#### The task
Output the records exactly, every one of them.
----------------
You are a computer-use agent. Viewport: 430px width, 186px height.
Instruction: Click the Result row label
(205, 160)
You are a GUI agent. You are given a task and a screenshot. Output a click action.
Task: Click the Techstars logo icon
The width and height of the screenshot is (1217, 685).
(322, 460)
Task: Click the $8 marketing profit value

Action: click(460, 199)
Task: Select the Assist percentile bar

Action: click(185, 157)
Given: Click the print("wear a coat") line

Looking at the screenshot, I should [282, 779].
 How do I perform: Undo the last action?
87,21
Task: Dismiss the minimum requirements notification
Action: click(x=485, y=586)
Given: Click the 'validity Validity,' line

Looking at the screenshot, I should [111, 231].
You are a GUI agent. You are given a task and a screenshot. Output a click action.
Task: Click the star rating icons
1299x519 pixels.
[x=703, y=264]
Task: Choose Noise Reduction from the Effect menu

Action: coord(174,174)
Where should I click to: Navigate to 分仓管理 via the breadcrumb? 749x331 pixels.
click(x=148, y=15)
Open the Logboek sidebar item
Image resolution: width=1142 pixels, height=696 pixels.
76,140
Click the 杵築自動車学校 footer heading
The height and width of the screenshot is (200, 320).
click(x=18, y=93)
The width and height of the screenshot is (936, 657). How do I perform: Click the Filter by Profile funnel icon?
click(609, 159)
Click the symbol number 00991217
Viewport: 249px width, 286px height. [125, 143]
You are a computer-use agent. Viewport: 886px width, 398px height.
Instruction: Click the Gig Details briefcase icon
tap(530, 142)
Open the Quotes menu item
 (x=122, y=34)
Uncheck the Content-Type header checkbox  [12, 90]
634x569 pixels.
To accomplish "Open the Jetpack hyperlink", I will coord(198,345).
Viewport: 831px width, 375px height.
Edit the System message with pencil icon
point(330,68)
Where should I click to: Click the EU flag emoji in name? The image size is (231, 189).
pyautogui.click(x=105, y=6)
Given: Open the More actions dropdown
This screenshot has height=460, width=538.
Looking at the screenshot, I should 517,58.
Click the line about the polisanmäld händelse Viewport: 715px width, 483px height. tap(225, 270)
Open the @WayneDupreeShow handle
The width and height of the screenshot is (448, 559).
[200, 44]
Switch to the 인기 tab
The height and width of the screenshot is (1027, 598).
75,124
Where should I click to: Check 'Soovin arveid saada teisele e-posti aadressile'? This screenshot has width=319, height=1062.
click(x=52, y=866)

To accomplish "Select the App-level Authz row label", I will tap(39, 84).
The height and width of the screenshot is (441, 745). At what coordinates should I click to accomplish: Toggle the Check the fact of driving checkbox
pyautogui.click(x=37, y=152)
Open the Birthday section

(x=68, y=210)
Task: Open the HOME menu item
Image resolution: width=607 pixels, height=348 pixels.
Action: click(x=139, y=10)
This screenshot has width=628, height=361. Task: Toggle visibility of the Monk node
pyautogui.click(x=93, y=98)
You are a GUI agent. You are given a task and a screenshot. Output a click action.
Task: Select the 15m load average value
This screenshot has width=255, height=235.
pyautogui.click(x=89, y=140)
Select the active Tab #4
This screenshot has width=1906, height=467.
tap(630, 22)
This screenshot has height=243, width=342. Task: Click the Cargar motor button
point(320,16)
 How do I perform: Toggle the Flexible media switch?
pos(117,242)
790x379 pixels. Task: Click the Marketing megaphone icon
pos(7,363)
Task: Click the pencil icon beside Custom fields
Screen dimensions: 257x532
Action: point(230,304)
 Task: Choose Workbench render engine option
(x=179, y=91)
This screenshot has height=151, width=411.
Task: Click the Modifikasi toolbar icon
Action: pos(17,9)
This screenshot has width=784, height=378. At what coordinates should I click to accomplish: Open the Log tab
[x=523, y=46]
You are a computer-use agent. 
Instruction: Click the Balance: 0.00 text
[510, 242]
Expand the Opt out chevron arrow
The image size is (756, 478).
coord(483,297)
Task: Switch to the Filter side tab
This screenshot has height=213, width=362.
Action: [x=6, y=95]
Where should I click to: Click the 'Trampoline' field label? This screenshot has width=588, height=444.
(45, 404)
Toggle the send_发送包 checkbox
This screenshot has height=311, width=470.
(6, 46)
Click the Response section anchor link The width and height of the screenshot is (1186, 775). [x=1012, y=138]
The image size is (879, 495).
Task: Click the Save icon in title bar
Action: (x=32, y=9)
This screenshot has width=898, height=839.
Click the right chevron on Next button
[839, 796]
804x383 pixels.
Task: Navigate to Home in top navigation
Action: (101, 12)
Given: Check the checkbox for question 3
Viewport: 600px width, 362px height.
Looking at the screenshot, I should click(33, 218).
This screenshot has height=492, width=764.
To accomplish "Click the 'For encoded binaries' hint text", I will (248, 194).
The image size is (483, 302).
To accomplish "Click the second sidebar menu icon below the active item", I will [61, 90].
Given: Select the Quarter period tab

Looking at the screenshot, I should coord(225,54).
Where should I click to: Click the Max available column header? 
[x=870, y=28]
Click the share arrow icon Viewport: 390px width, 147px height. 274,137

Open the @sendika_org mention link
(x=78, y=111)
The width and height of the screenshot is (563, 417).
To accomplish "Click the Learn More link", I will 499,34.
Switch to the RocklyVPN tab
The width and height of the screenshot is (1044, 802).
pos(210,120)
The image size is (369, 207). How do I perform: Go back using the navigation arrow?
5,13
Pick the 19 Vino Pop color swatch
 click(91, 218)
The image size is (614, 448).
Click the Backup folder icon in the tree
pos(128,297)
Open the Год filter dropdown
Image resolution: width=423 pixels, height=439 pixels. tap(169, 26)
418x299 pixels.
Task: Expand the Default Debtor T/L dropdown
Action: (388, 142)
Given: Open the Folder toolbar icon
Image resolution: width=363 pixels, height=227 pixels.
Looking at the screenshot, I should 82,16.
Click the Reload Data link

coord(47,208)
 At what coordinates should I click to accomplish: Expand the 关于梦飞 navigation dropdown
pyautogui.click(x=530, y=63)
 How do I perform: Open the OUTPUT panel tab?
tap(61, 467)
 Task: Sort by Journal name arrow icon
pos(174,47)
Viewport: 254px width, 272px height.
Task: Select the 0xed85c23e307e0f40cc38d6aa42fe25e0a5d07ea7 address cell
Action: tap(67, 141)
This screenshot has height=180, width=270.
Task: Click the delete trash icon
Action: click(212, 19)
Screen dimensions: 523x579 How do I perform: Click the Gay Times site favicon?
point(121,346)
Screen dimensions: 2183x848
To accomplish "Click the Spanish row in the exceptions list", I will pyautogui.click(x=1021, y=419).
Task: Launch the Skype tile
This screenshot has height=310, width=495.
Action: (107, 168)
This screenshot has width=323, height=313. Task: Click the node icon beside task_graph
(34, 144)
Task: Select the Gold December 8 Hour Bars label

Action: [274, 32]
----------------
#### Result of the task
You are a computer-use agent. Viewport: 430px width, 186px height.
Instruction: Click the Result row label
(205, 160)
You are a GUI agent. You are given a task and a screenshot. Output a click action.
Task: Click the Techstars logo icon
The width and height of the screenshot is (1217, 685).
(322, 460)
Task: Click the $8 marketing profit value

Action: click(460, 199)
Task: Select the Assist percentile bar

Action: click(185, 157)
Given: Click the print("wear a coat") line

Looking at the screenshot, I should [282, 779].
 How do I perform: Undo the last action?
87,21
Task: Dismiss the minimum requirements notification
Action: click(x=485, y=586)
Given: Click the 'validity Validity,' line

Looking at the screenshot, I should [111, 231].
You are a GUI agent. You are given a task and a screenshot. Output a click action.
Task: Click the star rating icons
1299x519 pixels.
[x=703, y=264]
Task: Choose Noise Reduction from the Effect menu

Action: coord(174,174)
Where should I click to: Navigate to 分仓管理 via the breadcrumb? 749x331 pixels.
click(x=148, y=15)
Open the Logboek sidebar item
Image resolution: width=1142 pixels, height=696 pixels.
76,140
Click the 杵築自動車学校 footer heading
The height and width of the screenshot is (200, 320).
click(x=18, y=93)
The width and height of the screenshot is (936, 657). How do I perform: Click the Filter by Profile funnel icon?
click(609, 159)
Click the symbol number 00991217
Viewport: 249px width, 286px height. [125, 143]
You are a computer-use agent. Viewport: 886px width, 398px height.
Instruction: Click the Gig Details briefcase icon
tap(530, 142)
Open the Quotes menu item
 (x=122, y=34)
Uncheck the Content-Type header checkbox  [12, 90]
634x569 pixels.
To accomplish "Open the Jetpack hyperlink", I will coord(198,345).
Viewport: 831px width, 375px height.
Edit the System message with pencil icon
point(330,68)
Where should I click to: Click the EU flag emoji in name? The image size is (231, 189).
pyautogui.click(x=105, y=6)
Given: Open the More actions dropdown
This screenshot has height=460, width=538.
Looking at the screenshot, I should 517,58.
Click the line about the polisanmäld händelse Viewport: 715px width, 483px height. tap(225, 270)
Open the @WayneDupreeShow handle
The width and height of the screenshot is (448, 559).
[200, 44]
Switch to the 인기 tab
The height and width of the screenshot is (1027, 598).
75,124
Where should I click to: Check 'Soovin arveid saada teisele e-posti aadressile'? This screenshot has width=319, height=1062.
click(x=52, y=866)

To accomplish "Select the App-level Authz row label", I will tap(39, 84).
The height and width of the screenshot is (441, 745). At what coordinates should I click to accomplish: Toggle the Check the fact of driving checkbox
pyautogui.click(x=37, y=152)
Open the Birthday section

(x=68, y=210)
Task: Open the HOME menu item
Image resolution: width=607 pixels, height=348 pixels.
Action: click(x=139, y=10)
This screenshot has width=628, height=361. Task: Toggle visibility of the Monk node
pyautogui.click(x=93, y=98)
You are a GUI agent. You are given a task and a screenshot. Output a click action.
Task: Select the 15m load average value
This screenshot has width=255, height=235.
pyautogui.click(x=89, y=140)
Select the active Tab #4
This screenshot has width=1906, height=467.
tap(630, 22)
This screenshot has height=243, width=342. Task: Click the Cargar motor button
point(320,16)
 How do I perform: Toggle the Flexible media switch?
pos(117,242)
790x379 pixels. Task: Click the Marketing megaphone icon
pos(7,363)
Task: Click the pencil icon beside Custom fields
Screen dimensions: 257x532
Action: point(230,304)
 Task: Choose Workbench render engine option
(x=179, y=91)
This screenshot has height=151, width=411.
Task: Click the Modifikasi toolbar icon
Action: pos(17,9)
This screenshot has width=784, height=378. At what coordinates should I click to accomplish: Open the Log tab
[x=523, y=46]
You are a computer-use agent. 
Instruction: Click the Balance: 0.00 text
[510, 242]
Expand the Opt out chevron arrow
The image size is (756, 478).
coord(483,297)
Task: Switch to the Filter side tab
This screenshot has height=213, width=362.
Action: [x=6, y=95]
Where should I click to: Click the 'Trampoline' field label? This screenshot has width=588, height=444.
(45, 404)
Toggle the send_发送包 checkbox
This screenshot has height=311, width=470.
(6, 46)
Click the Response section anchor link The width and height of the screenshot is (1186, 775). [x=1012, y=138]
The image size is (879, 495).
Task: Click the Save icon in title bar
Action: (x=32, y=9)
This screenshot has width=898, height=839.
Click the right chevron on Next button
[839, 796]
804x383 pixels.
Task: Navigate to Home in top navigation
Action: (101, 12)
Given: Check the checkbox for question 3
Viewport: 600px width, 362px height.
Looking at the screenshot, I should click(33, 218).
This screenshot has height=492, width=764.
To accomplish "Click the 'For encoded binaries' hint text", I will (248, 194).
The image size is (483, 302).
To accomplish "Click the second sidebar menu icon below the active item", I will [61, 90].
Given: Select the Quarter period tab

Looking at the screenshot, I should coord(225,54).
Where should I click to: Click the Max available column header? 
[x=870, y=28]
Click the share arrow icon Viewport: 390px width, 147px height. 274,137

Open the @sendika_org mention link
(x=78, y=111)
The width and height of the screenshot is (563, 417).
To accomplish "Click the Learn More link", I will 499,34.
Switch to the RocklyVPN tab
The width and height of the screenshot is (1044, 802).
pos(210,120)
The image size is (369, 207). How do I perform: Go back using the navigation arrow?
5,13
Pick the 19 Vino Pop color swatch
 click(91, 218)
The image size is (614, 448).
Click the Backup folder icon in the tree
pos(128,297)
Open the Год filter dropdown
Image resolution: width=423 pixels, height=439 pixels. tap(169, 26)
418x299 pixels.
Task: Expand the Default Debtor T/L dropdown
Action: (388, 142)
Given: Open the Folder toolbar icon
Image resolution: width=363 pixels, height=227 pixels.
Looking at the screenshot, I should 82,16.
Click the Reload Data link

coord(47,208)
 At what coordinates should I click to accomplish: Expand the 关于梦飞 navigation dropdown
pyautogui.click(x=530, y=63)
 How do I perform: Open the OUTPUT panel tab?
tap(61, 467)
 Task: Sort by Journal name arrow icon
pos(174,47)
Viewport: 254px width, 272px height.
Task: Select the 0xed85c23e307e0f40cc38d6aa42fe25e0a5d07ea7 address cell
Action: tap(67, 141)
This screenshot has height=180, width=270.
Task: Click the delete trash icon
Action: click(212, 19)
Screen dimensions: 523x579 How do I perform: Click the Gay Times site favicon?
point(121,346)
Screen dimensions: 2183x848
To accomplish "Click the Spanish row in the exceptions list", I will pyautogui.click(x=1021, y=419).
Task: Launch the Skype tile
This screenshot has height=310, width=495.
Action: (107, 168)
This screenshot has width=323, height=313. Task: Click the node icon beside task_graph
(34, 144)
Task: Select the Gold December 8 Hour Bars label

Action: [274, 32]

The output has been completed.